12.2.3.2. Les airs tendres

‘« Dans les airs tendres ou musettes, il n'y a point de coup de poignet déterminé. On peut tourner la roue plus ou moins vite selon le caractère des airs» (p. 17).’ ‘« Quoique j'ai dit ci-dessus qu'il ne fallait pas marquer les notes avec le poignet dans les airs tendres ou musettes, l'on peut cependant de temps en temps marquer avec le poignet les rondes, blanches et noires… Cela dépend du caractère de la pièce et du Joueur » (p. 17).’

Les coups de poignet « normaux » font l'essentiel des règles qui s'appliquent aux airs vifs. Jouer airs tendres et musettes « selon le goût » pourrait être, d'après Boüin, les jouer sans coup de poignet ou avec un coup de poignet « de fantaisie ». Il faut faire varier, au gré de la sensibilité, le mouvement de rotation de la roue ce qui correspond aux enflements : « Quand on veut enfler [souligné par nous] un son, on commence par tourner rondement et doucement la roue, puis on la tourne insensiblement de plus en plus fort et l'on finit en tournant doucement la roue ».
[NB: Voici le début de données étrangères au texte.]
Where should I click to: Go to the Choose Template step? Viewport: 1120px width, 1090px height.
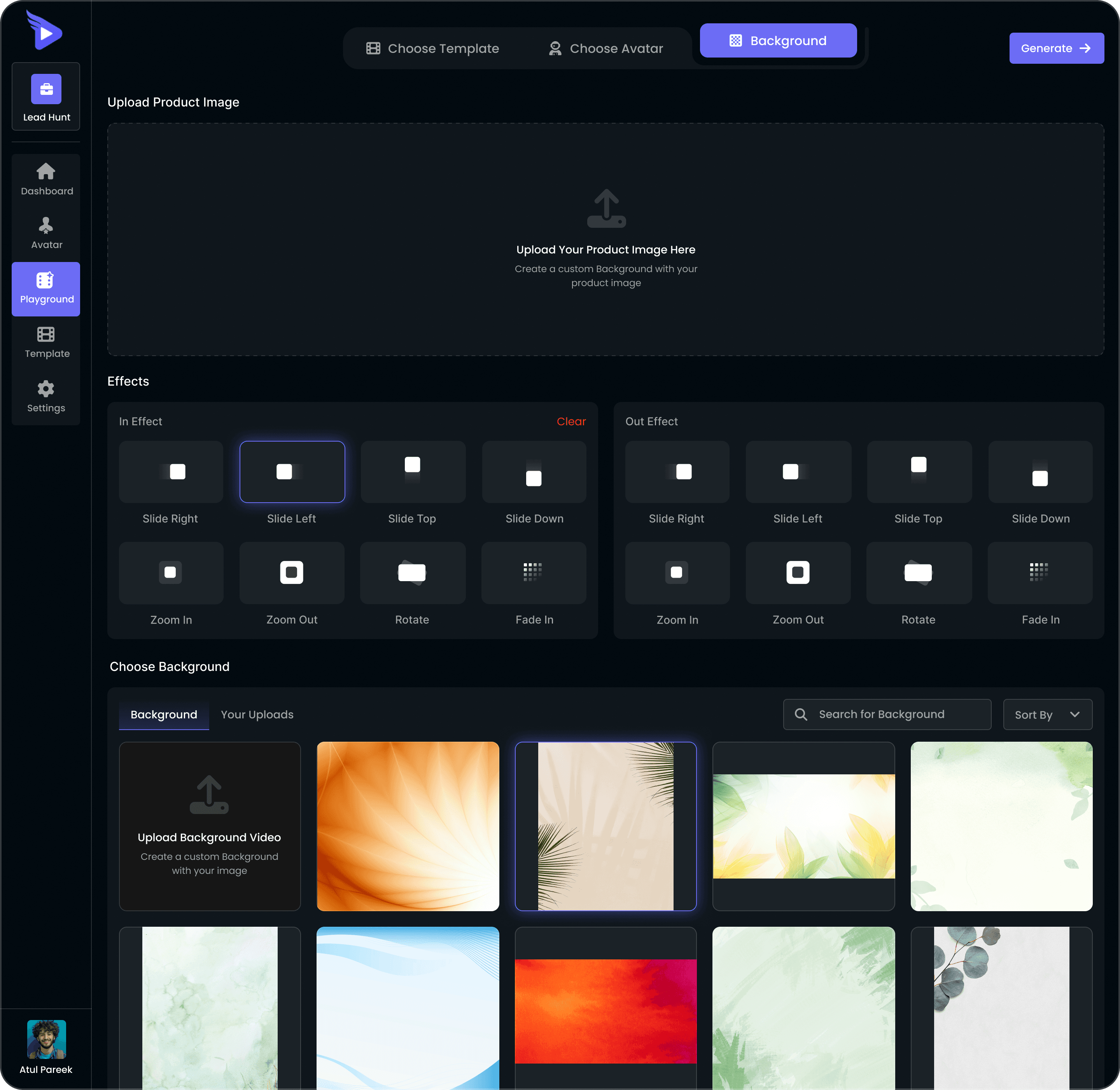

Boüin s'intéresse aussi à une autre caractéristique très présente dans les compositions baroques à savoir le jeu Louré qu'il définit comme servant « à lier les notes croches ou doubles-croches de deux en deux dans les mesures. » (p. 3). Avec le jeu louré, nous sommes explicitement dans le registre de la tendresse. En effet, selon Demoz de La Salle 1 « lourer c'est exprimer les notes qui sont liées de deux en deux en les coulant, caressant et roulant [souligné par nous] de telle sorte que les sons soient continus, liés et conjoints comme ceux des airs du jeu des instruments appelés musettes, cornemuses, vielles, en marquant insensiblement la première note de deux en deux ». Selon Azais 2 « lourer c'est nourrir les sons avec douceur [souligné par nous] ». C'est bien à ce registre de la tendresse que Boüin se réfère explicitement pour ce qui est de la vielle : « Lourer sert à lier les notes, croches ou doubles-croches, de deux en deux dans les mesures, de les faire couler et rouler d'une manière pathétique et touchante [souligné par nous] ». Ainsi s'exprime le goût quand il est porté par des modifications dans la rapidité de rotation de la roue entraînant des variations contrôlées de la puissance sonore.

Notes
1.

DEMOZ de LA SALLE, Méthode de musique selon un nouveau système, très court, très facile et très sûr, Paris, 1728.

2.

AZAIS, Méthode de musique, sur un nouveau Plan ; A l'usage des Elèves de l'Ecole Royale Militaire Paris, Bignon, 1776, p.167.